> _Written problem_:
Please return everything in the data from the line that contains "The height and width of the screenshot is (793, 1512)." down to the line that contains "Delete layer using", both lines included, exactly as they appear.

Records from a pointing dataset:
****************************************
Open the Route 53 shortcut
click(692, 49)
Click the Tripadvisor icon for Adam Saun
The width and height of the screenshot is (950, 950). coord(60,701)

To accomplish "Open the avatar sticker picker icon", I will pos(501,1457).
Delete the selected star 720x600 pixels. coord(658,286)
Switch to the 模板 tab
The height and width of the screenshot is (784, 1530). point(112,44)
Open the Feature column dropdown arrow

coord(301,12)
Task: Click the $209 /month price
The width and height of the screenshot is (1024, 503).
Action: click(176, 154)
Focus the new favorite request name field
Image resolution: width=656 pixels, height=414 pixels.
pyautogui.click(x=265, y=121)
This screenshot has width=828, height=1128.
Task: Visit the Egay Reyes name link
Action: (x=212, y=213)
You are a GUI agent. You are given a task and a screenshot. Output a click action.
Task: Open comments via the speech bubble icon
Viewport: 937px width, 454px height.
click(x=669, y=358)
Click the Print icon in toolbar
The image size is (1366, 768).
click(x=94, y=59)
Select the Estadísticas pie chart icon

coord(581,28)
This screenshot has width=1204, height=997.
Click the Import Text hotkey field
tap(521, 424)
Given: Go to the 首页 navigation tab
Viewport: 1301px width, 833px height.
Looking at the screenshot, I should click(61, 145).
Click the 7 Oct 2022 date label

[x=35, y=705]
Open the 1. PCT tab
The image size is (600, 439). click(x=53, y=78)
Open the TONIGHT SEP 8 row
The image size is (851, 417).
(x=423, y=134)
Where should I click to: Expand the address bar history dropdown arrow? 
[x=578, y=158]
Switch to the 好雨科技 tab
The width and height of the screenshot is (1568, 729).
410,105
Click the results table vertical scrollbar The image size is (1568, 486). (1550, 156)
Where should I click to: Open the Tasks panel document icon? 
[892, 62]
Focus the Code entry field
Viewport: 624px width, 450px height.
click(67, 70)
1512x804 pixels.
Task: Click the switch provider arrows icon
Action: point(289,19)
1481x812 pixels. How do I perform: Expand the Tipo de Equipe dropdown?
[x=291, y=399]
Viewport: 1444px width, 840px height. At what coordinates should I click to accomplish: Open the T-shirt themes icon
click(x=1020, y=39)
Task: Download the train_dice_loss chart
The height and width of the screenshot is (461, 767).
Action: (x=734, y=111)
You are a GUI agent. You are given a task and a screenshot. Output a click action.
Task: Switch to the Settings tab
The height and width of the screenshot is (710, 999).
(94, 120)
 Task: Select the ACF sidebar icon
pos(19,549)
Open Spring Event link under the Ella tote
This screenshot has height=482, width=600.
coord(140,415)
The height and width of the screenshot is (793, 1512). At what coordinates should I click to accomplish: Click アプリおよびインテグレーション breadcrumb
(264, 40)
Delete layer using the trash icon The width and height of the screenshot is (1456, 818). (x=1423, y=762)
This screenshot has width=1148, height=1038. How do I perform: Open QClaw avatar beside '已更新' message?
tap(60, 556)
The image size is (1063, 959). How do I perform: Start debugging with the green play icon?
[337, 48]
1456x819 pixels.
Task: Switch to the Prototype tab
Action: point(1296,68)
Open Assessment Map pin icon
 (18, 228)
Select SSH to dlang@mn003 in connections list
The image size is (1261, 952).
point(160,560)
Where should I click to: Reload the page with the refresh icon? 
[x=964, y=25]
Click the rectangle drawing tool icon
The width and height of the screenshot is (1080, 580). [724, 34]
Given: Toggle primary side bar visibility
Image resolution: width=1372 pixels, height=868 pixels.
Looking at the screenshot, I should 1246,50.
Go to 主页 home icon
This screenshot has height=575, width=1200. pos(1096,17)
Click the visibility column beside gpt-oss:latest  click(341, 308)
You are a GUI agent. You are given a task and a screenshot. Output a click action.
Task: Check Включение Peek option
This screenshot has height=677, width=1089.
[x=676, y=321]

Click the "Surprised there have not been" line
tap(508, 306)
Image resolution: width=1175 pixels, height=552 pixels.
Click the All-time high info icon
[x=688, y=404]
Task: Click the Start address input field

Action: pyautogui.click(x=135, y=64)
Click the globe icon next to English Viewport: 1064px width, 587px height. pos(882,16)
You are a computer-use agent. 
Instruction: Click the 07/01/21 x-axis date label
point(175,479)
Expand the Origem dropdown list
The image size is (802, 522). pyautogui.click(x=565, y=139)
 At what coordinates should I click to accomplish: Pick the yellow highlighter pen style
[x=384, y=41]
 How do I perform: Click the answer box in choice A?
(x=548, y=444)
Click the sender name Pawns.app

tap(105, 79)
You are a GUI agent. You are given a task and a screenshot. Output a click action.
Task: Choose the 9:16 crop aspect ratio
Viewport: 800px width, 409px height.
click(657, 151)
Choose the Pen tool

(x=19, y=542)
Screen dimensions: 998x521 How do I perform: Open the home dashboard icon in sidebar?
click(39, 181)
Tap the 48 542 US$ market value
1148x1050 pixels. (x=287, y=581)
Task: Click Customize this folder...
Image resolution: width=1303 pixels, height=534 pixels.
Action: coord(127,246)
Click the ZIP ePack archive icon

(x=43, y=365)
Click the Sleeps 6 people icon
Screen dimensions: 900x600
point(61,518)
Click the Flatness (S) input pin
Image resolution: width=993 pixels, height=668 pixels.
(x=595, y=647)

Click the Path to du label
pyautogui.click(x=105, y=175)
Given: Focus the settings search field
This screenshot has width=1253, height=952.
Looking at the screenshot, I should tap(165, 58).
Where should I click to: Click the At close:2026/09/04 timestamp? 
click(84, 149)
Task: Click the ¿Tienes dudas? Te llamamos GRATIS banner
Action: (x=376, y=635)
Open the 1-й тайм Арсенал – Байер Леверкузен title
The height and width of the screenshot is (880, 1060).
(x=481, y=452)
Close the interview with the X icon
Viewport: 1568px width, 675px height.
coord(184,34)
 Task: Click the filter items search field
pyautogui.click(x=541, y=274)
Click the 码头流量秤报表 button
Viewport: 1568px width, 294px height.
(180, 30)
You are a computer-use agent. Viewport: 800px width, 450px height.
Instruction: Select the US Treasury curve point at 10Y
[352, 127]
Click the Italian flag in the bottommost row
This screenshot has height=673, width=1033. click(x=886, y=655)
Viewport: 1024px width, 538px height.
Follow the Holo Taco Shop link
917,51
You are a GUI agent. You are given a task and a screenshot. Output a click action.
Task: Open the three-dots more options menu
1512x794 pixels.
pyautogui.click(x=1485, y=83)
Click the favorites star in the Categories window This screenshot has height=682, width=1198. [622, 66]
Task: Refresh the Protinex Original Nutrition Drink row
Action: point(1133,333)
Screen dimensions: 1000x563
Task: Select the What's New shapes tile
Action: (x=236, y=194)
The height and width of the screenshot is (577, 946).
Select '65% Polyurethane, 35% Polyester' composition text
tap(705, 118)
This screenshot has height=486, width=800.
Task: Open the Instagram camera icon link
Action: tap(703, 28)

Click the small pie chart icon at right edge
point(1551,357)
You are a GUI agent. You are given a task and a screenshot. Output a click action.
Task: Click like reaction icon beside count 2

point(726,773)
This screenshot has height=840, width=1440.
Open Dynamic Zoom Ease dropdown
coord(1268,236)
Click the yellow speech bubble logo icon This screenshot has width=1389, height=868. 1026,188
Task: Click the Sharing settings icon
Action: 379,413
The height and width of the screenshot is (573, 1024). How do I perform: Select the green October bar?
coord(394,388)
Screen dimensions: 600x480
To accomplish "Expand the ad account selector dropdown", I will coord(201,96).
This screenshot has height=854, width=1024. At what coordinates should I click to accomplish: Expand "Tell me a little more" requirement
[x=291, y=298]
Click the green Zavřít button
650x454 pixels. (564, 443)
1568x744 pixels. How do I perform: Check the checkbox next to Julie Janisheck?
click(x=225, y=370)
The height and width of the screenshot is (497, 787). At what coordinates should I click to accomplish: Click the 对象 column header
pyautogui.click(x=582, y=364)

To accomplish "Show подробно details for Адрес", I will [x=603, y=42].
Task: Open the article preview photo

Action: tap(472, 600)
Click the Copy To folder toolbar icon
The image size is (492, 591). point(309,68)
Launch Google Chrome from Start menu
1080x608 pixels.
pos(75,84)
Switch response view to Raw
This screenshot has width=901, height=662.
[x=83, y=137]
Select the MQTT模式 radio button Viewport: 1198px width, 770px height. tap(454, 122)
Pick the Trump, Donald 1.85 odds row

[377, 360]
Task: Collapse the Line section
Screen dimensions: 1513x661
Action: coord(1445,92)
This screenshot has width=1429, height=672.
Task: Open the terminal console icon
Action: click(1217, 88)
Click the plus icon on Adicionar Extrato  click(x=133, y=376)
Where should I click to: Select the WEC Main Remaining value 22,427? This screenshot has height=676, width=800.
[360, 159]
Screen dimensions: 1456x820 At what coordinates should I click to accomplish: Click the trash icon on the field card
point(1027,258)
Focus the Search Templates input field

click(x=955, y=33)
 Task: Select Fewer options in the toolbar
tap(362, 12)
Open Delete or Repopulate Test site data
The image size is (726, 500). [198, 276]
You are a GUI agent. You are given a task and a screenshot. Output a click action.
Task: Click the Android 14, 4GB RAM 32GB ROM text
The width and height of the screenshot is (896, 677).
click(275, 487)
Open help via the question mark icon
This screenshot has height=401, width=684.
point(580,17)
****************************************
> _Exercise result_:
The height and width of the screenshot is (793, 1512). At what coordinates should I click to accomplish: Click アプリおよびインテグレーション breadcrumb
(264, 40)
Delete layer using the trash icon The width and height of the screenshot is (1456, 818). (x=1423, y=762)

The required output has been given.